§ **Your assignment**
Print the part of the multiple myeloma passage that opens with the words containing "It’s possible to" and closes with "multiple myeloma progress?", copying it exactly.

··· Passage provided ···

Myeloma originates in bone marrow. Bone marrow is a gelatinous, spongy substance located in the inner cavity of bones that produce blood cells.

In adults, bone marrow is mostly found in the bones of the pelvis, skull, ribs, and spine. Myeloma may originate in any of these areas.

How long can you have multiple myeloma before knowing?

It’s possible to have multiple myeloma for months or years without knowing. The first stage, smoldering multiple myeloma (SMM), is rarely accompanied by symptoms that might clue you into its occurrence. You may not experience hallmark symptoms until SMM turns into active multiple myeloma.

Both SMM and active multiple myeloma produce irregular blood test findings.

How quickly does multiple myeloma progress?

According to 2020 research, about 42% of people with SMM progress to active myeloma within 5 years. After that time, the rate of progression decreases, but about 64% of people will progress to active disease within 10 years.

··· Data extracts ···

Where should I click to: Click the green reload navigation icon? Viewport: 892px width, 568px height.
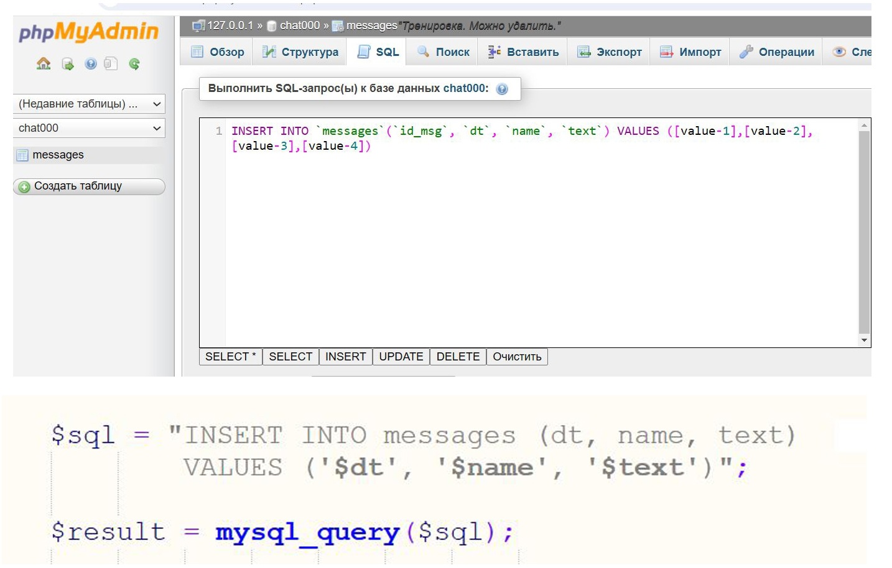click(134, 63)
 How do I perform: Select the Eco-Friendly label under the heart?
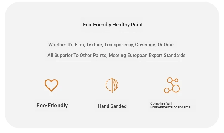(52, 105)

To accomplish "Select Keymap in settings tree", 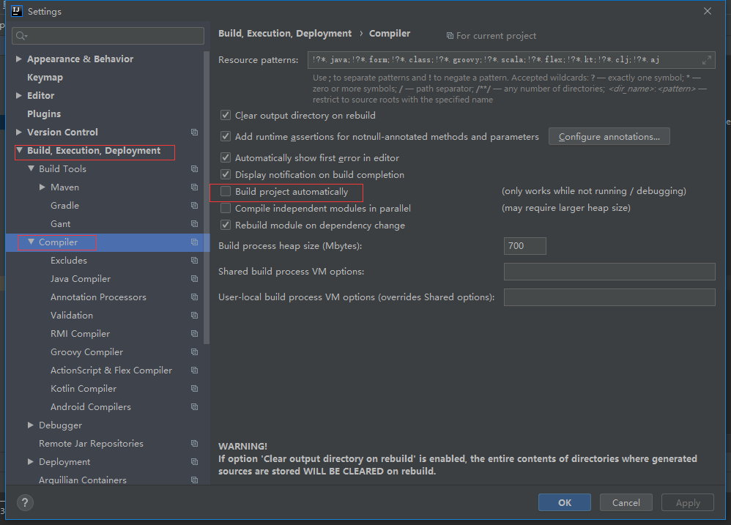I will tap(45, 78).
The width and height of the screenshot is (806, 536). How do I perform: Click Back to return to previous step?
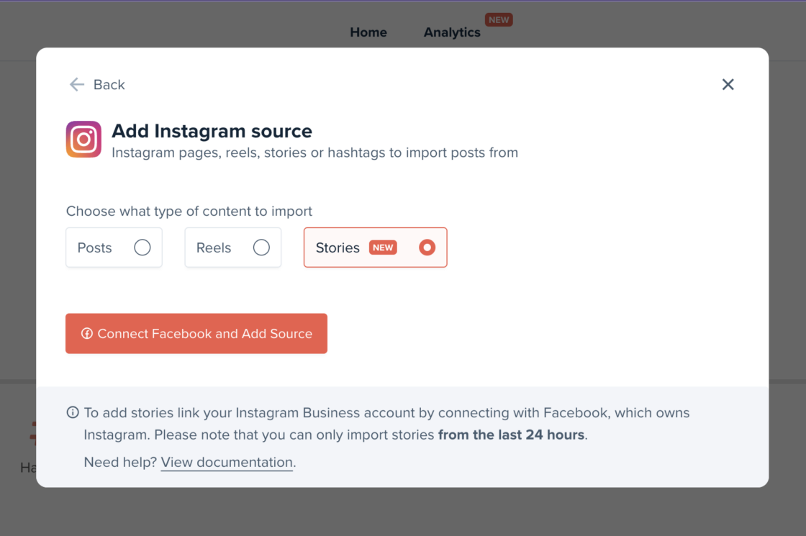108,84
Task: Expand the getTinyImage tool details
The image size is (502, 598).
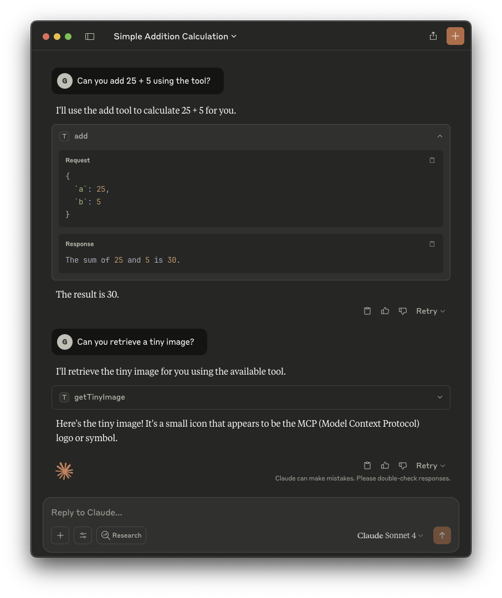Action: point(440,397)
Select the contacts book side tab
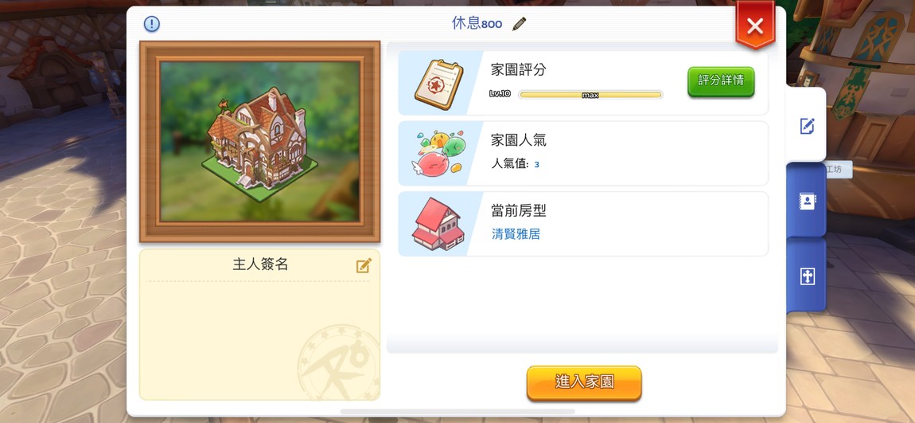Image resolution: width=915 pixels, height=423 pixels. (x=807, y=202)
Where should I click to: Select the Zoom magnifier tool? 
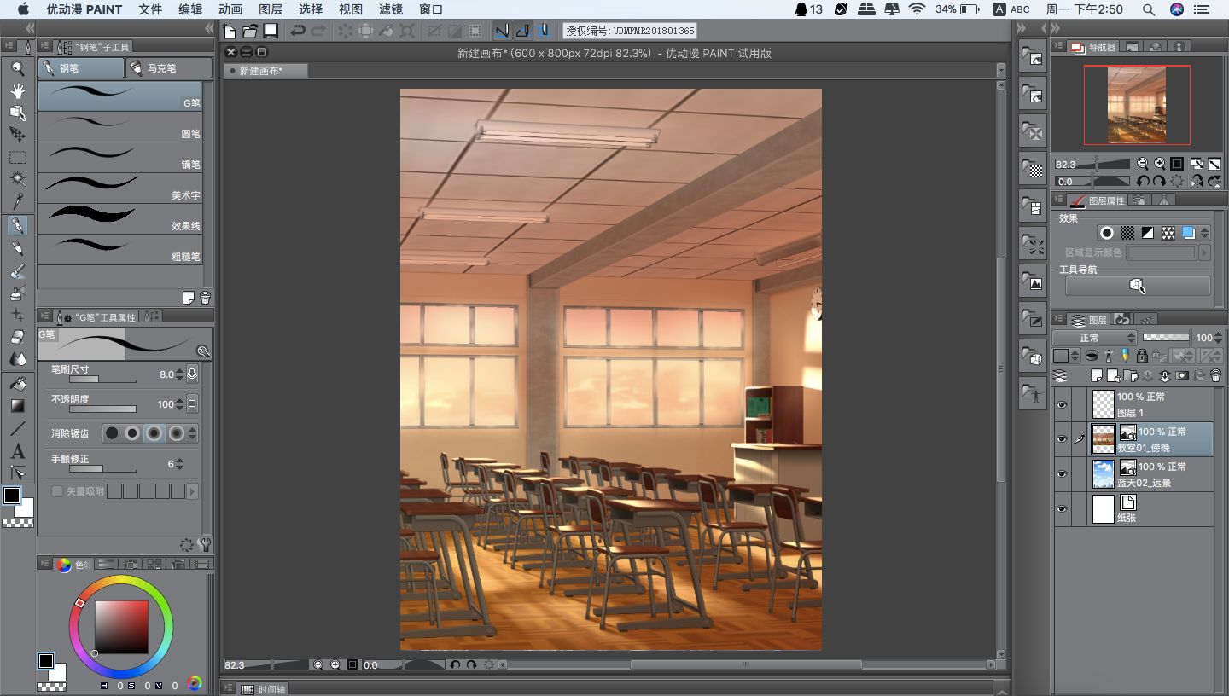pyautogui.click(x=17, y=68)
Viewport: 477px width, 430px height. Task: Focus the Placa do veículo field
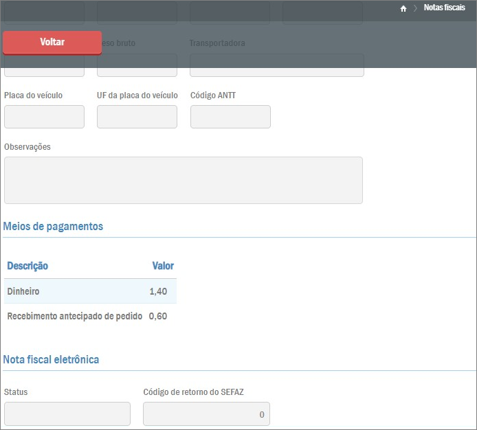point(44,117)
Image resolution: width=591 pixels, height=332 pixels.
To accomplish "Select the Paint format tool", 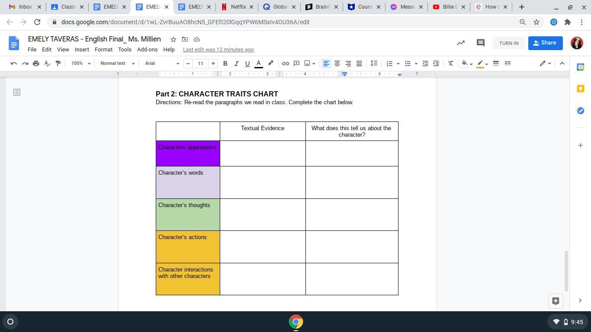I will click(x=58, y=64).
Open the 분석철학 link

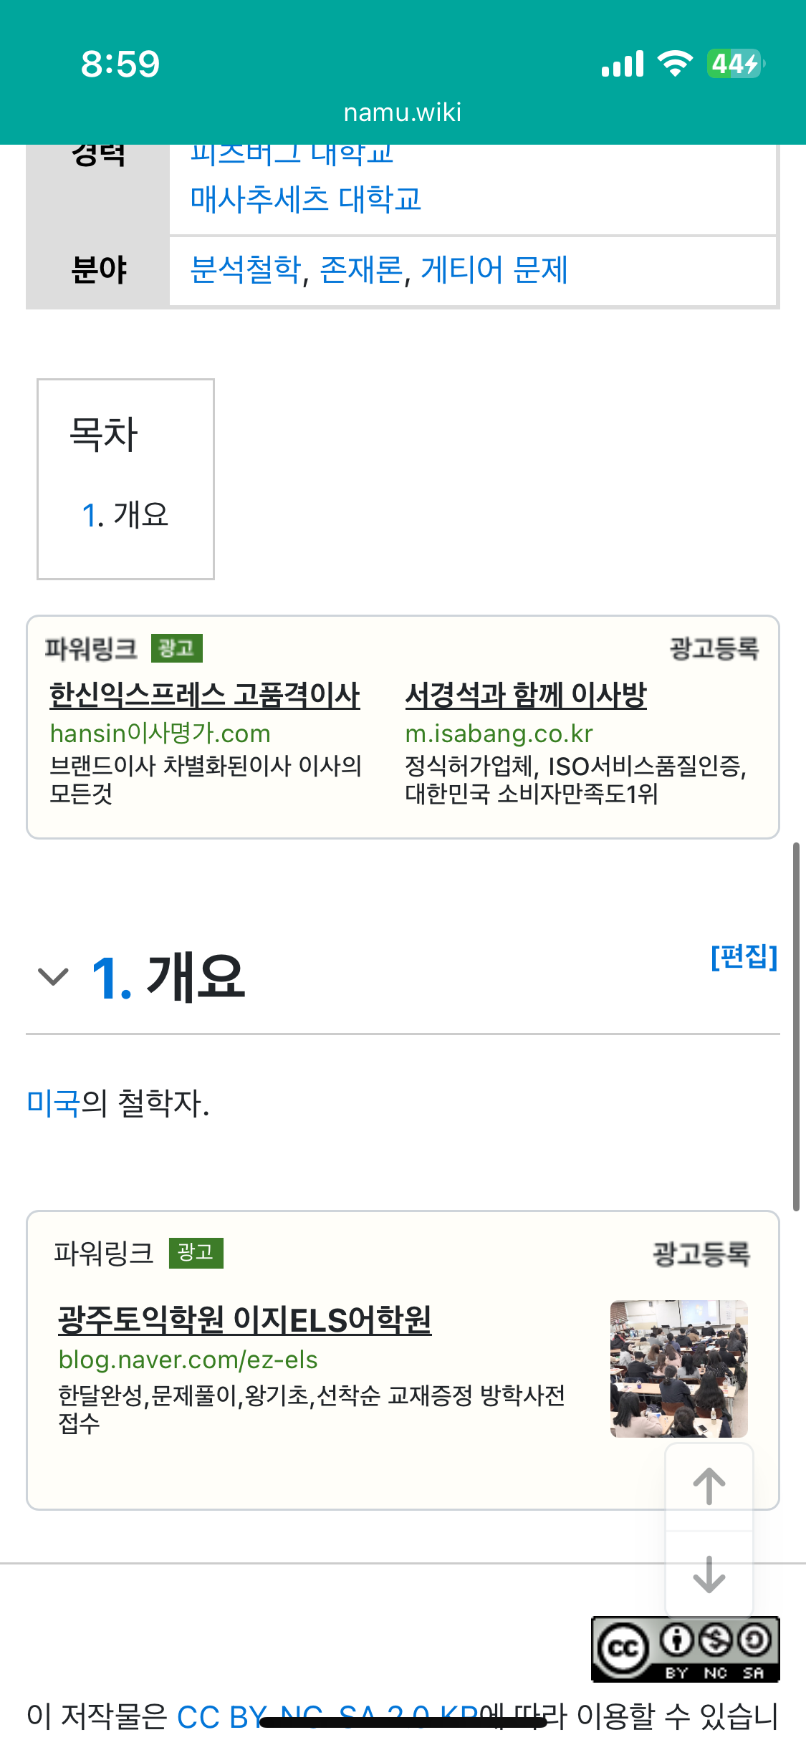tap(246, 270)
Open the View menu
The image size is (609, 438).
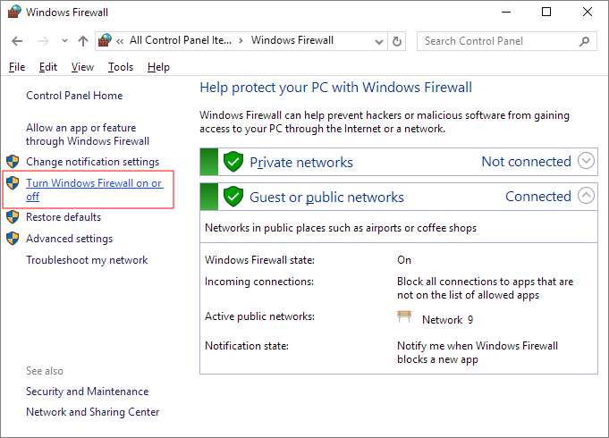point(82,67)
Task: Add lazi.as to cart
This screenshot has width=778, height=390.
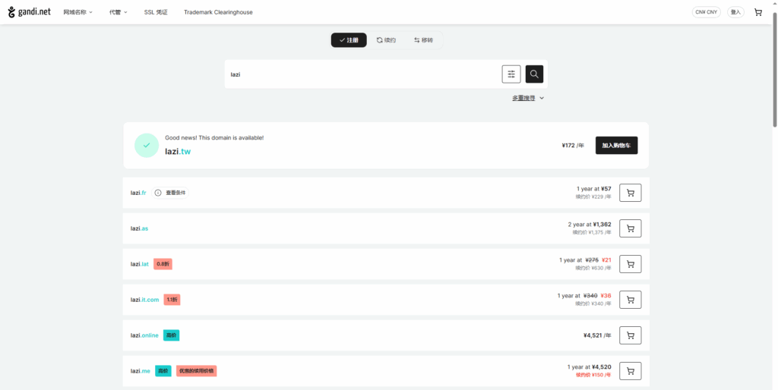Action: click(630, 228)
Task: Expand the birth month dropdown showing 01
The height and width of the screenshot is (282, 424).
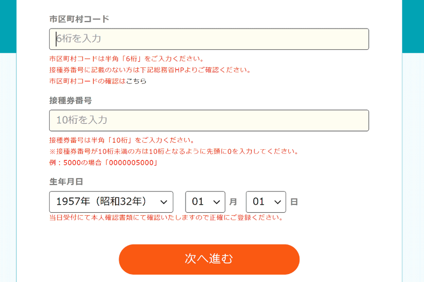Action: point(205,202)
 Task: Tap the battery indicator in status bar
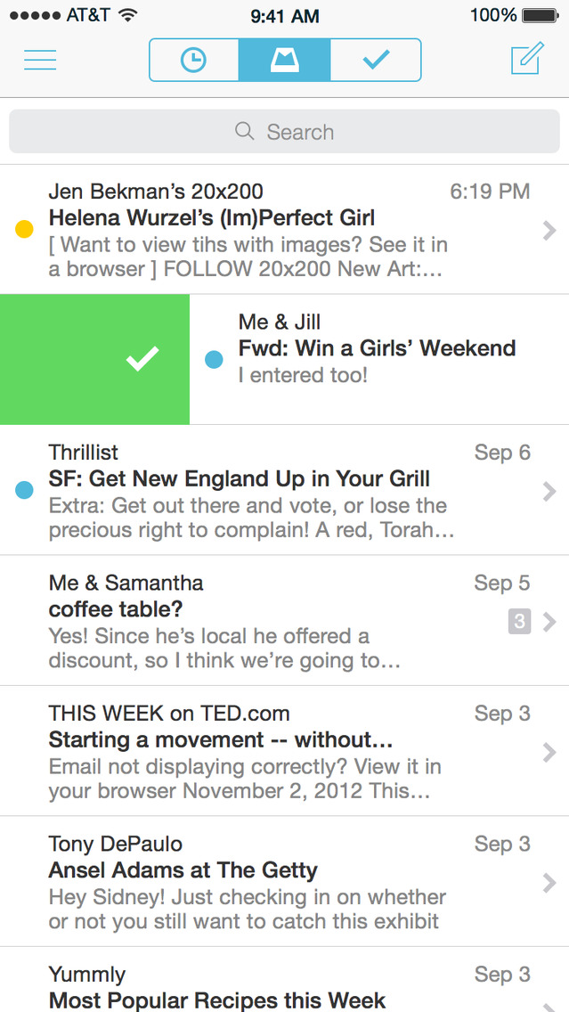(x=541, y=15)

···

§ **Task output**
It’s possible to have multiple myeloma for months or years without knowing. The first stage, smoldering multiple myeloma (SMM), is rarely accompanied by symptoms that might clue you into its occurrence. You may not experience hallmark symptoms until SMM turns into active multiple myeloma.

Both SMM and active multiple myeloma produce irregular blood test findings.

How quickly does multiple myeloma progress?